Carl Philipp Emanuel Bach – Menschen und Orte

Friedrich Gottlieb Klopstock (1724-1803), Kupferstich von Johann Heinrich Klinger (1789 ) nach einem Gemälde von Jens Juel (1780).  (Quelle: Wolfenbüttel, Herzog August Bibliothek, Inventar-Nr. A 11130)Zu den neuen Freunden C. P. E. Bachs in Hamburg gehörte der Dichter FRIEDRICH GOTTLIEB KLOPSTOCK (1724–1803), der selbst bereits seit 1770 in der Hansestadt lebte. Die Bekanntschaft zwischen Bach und Klopstock dürfte durch die Sängerin Johanna Elisabeth VON WINTHEM (1747–1792), genannt die „Windeme“, angebahnt worden sein. Ihr Haus, in dem sie mit Klopstock zusammen wohnte – sie sollte später (1791) Klopstocks zweite Ehefrau werden – war wie dasjenige Bachs ein beliebter Musiker-Treffpunkt in Hamburg.58

Klopstock, der, mehr noch in seinen wortgewaltigen Oden als in dem seinerzeit berühmten Versepos „Der Messias“, der deutschen Sprache völlig neue Ausdrucksmöglichkeiten erschloss, war ein echter Geistesverwandter Bachs. Bach ließ sich von ihm überreden, sein 1769 entstandenes Oratorium Die Israeliten in der Wüste (Wq 238) im Druck erscheinen zu lassen und komponierte 1783 Klopstocks Morgengesang am Schöpfungstage (Wq 239) als Kantate für zwei Soprane, Chor und Orchester.
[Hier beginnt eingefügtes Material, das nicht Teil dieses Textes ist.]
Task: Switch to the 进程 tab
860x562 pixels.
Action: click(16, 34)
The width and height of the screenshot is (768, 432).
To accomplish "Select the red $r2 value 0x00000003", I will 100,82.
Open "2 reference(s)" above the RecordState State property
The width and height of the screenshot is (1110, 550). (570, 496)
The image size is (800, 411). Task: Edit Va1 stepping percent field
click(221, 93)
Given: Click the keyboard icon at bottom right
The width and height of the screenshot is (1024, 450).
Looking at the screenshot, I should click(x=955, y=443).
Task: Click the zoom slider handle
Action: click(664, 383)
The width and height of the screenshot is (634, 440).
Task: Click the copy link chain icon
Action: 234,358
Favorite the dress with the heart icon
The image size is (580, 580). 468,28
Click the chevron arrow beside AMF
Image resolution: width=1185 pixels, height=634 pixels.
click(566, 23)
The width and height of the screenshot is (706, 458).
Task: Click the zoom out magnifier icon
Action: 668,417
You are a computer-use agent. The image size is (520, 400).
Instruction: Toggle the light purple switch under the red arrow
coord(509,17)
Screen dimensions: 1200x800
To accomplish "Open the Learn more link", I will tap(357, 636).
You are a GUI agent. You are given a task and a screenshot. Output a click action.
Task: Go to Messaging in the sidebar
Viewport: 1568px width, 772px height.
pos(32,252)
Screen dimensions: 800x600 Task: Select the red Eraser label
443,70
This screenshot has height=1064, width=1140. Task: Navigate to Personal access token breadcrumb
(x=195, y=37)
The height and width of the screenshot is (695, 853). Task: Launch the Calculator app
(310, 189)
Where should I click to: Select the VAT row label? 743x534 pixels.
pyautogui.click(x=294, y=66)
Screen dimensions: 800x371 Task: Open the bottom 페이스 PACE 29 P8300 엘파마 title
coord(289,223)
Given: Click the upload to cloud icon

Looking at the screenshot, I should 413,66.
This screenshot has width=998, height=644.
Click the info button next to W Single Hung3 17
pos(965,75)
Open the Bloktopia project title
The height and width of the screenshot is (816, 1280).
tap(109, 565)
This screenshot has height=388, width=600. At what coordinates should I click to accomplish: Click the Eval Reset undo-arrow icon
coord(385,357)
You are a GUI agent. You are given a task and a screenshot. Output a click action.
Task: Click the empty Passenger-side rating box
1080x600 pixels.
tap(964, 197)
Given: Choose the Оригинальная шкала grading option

Nach seinem Tod erhielt Bach, der später einmal als ein „Klopstock, der Töne statt Worte gebrauchte“ gepriesen wurde59, von seinem Dichterfreund Klopstock gleich zwei Epitaphe für geplante Denkmäler in den Städten Hamburg und Weimar. Keins von beiden ist bisher errichtet worden.

 

Knut von Maydell (Hamburg)

 


58. Ebd., S. 36 f.

59. Johann Karl Friedrich Triest, Bemerkungen über die Ausbildung der Tonkunst in Deutschland im achtzehnten Jahrhundert. In: Allgemeine Musikalische Zeitung 3 (1800/01), Sp. 300 f.